Exercise aim:
Answer these questions using the discussion of orthogonal matrices below.
1. According to the opening post, what condition on A^-1 makes a matrix A orthogonal?
2. What calculation is given for the dot product of <6,2> and <1,-3>?
3. Under the book definition quoted in the last post, what must the columns (or rows) of an n×n orthogonal matrix form?

Provided passage:
————

I know that if a matrix is symmetric, then the eigenvectors corresponding to the distinct eigenvalues are orthogonal to each other. I also know that a matrix itself is orthogonal if A^-1 = A^T. Does this imply that a matrix must be symmetric in order for it to be orthogonal?
6 1 2 -3 is othogonal right?
if so, is it symmetric?
Hm something seems wrong there. \[\left[\begin{matrix}6 & 1 \\ 2 & -3 \end{matrix}\right]\] is not orthogonal because \[A ^{-1} = \left[\begin{matrix}3/20 & 1/20 \\ 1/10 & -3/10\end{matrix}\right] \neq \left[\begin{matrix}6 & 2 \\ 1 & -3\end{matrix}\right] = A ^{T}\] Also the vectors \[\left(\begin{matrix}6 \\ 2\end{matrix}\right) and \left(\begin{matrix}1 \\ -3\end{matrix}\right) \] have to be othonormal for the matrix to be orthogonal. The 2 vectors above are orthogonal but not orthonormal therefore the matrix you proposed can't be orthogonal.
you are confusing terminology
orthogonal basis just have to have perp vectors; once you have perp vectors; and orthonormal basis units them
<6,2>.<1,-3> = 6-6=0 which defines orthogonal vectors
The definition in my book states An nxn matrix is orthogonal if and only if the colums(or rows) form an orthoNORMAL set of vectors, not simply orthogonal. An alternative definition in the book is that a non-singular matrix A is called orthogonal if \[A ^{-1} = A ^{T}\] which i showed is not true either. So I dont understand what you are trying to say, Im going strictly by definitions.

————

Entries:
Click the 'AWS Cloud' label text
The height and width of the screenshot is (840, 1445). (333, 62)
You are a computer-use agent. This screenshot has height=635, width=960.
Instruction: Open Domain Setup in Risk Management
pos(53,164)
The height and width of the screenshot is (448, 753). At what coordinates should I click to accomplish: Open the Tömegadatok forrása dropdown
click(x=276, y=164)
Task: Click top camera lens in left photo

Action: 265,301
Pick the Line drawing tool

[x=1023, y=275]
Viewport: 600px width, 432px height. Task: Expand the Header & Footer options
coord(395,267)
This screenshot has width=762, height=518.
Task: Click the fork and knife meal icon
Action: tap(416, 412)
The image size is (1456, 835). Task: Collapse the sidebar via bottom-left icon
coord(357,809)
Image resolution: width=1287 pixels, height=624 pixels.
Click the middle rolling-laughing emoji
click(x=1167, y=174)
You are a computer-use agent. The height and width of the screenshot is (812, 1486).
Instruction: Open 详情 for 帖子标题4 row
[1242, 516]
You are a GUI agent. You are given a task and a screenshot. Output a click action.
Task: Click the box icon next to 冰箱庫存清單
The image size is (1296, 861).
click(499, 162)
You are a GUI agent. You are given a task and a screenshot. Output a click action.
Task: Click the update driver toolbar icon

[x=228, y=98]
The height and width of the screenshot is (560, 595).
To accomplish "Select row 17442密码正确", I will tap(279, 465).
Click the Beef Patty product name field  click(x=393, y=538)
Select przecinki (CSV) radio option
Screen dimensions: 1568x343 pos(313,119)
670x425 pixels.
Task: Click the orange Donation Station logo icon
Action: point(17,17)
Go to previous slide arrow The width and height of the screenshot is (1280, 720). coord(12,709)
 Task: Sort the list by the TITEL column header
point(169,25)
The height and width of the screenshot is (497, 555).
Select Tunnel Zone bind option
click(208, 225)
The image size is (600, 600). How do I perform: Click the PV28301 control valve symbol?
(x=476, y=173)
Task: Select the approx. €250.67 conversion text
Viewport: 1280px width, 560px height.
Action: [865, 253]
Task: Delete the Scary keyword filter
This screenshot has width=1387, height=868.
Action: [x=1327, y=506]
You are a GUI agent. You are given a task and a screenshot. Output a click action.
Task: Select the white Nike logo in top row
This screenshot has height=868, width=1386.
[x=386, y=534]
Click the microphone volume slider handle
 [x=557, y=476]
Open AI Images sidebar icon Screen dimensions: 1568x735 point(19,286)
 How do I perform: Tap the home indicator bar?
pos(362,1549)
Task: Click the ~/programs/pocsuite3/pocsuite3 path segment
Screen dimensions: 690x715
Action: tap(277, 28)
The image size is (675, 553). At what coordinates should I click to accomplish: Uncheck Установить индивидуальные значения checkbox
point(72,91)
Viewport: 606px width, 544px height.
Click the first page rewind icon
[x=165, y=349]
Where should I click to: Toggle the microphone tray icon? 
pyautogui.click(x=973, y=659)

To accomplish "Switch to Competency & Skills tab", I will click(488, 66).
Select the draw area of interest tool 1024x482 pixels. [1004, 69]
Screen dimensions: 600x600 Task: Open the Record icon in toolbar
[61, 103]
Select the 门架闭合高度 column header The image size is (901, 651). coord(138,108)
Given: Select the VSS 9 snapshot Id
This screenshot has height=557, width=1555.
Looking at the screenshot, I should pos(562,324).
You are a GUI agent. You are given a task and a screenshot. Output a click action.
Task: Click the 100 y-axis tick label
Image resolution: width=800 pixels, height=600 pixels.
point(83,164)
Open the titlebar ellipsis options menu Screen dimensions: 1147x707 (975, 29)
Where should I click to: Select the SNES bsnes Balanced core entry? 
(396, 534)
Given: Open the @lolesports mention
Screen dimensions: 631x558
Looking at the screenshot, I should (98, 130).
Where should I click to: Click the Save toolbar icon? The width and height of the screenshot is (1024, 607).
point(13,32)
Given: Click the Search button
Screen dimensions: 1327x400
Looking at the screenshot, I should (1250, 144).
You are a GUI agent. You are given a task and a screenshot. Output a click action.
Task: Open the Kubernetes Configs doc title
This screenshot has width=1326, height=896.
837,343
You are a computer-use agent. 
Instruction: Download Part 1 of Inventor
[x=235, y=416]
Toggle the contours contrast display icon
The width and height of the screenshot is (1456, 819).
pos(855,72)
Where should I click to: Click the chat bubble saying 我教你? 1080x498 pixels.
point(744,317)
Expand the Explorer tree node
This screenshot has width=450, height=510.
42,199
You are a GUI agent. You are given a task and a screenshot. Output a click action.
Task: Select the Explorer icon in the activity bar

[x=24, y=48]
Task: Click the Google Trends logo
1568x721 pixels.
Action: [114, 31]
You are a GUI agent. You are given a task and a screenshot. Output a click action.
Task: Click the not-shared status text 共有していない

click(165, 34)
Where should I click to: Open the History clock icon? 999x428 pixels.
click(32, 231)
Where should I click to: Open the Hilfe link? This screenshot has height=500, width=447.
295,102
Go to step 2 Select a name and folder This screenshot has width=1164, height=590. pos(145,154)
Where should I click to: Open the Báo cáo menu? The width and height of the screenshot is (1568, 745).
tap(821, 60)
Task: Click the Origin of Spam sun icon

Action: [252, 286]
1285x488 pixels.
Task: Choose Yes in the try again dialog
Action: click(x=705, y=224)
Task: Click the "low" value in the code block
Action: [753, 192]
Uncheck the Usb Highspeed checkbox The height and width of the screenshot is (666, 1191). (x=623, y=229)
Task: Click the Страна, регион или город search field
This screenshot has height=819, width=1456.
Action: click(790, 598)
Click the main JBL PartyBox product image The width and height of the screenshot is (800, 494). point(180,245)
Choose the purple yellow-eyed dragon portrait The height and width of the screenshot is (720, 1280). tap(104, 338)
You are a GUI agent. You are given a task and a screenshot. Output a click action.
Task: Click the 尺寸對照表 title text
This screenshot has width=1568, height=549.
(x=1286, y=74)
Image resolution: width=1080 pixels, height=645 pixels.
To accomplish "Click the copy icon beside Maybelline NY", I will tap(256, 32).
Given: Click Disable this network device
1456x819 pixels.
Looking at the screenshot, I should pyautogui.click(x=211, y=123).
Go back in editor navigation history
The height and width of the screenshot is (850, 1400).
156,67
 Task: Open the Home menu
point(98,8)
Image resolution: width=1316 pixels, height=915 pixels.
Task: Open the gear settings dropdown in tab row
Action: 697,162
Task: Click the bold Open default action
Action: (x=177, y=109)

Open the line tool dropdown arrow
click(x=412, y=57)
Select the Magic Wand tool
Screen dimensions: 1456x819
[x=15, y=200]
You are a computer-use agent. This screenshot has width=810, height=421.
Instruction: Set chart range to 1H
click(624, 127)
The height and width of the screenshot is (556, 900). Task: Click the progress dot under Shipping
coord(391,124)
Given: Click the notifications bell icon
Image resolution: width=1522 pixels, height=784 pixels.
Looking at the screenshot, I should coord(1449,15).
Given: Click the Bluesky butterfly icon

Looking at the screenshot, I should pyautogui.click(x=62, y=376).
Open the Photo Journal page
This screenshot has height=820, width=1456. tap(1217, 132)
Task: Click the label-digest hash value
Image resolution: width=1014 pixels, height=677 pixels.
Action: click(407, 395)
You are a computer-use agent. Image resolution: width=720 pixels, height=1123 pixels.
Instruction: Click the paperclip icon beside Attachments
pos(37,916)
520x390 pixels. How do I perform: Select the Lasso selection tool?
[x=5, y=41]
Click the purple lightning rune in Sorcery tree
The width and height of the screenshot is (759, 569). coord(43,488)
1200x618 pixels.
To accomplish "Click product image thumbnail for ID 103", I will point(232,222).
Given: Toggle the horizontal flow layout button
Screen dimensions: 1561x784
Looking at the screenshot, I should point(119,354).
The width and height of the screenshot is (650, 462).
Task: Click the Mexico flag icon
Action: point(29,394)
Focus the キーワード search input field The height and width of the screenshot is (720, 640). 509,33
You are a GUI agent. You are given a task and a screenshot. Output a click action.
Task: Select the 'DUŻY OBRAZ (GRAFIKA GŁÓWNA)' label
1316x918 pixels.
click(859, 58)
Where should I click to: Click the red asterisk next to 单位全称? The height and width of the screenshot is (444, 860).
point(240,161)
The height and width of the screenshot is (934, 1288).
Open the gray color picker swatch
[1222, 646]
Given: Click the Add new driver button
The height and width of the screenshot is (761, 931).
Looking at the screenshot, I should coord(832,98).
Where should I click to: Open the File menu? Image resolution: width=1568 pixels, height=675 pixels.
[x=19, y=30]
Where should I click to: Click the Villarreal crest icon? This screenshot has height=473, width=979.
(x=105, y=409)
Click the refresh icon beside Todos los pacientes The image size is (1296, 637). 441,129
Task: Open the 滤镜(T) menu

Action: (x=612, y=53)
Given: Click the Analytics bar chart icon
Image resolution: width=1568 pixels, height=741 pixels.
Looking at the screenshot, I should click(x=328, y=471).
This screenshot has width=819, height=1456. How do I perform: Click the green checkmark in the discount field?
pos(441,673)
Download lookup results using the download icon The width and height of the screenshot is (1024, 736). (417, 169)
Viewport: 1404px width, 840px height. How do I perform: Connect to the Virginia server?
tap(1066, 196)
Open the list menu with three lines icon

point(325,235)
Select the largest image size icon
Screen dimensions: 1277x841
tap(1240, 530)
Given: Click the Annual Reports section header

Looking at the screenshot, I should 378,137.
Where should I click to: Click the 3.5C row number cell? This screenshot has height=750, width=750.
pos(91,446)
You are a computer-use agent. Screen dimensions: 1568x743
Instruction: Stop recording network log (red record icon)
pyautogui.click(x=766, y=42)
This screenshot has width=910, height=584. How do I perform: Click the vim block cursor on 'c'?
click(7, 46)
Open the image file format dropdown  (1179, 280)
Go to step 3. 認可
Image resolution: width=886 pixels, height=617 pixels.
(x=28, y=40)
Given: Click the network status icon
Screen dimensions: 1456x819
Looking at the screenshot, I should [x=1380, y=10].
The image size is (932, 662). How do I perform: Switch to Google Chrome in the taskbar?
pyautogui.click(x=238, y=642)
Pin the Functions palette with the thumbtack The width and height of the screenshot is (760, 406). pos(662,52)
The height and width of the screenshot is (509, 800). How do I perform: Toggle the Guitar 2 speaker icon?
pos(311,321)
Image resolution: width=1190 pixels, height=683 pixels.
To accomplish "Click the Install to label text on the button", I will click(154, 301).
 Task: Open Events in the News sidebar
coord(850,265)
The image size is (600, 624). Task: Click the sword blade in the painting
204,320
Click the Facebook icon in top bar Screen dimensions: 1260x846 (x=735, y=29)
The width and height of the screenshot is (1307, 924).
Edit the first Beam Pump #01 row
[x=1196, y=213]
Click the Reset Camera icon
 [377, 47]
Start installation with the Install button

————

Complete response:
1. A^-1 must equal A^T.
2. 6-6=0
3. An orthonormal set of vectors.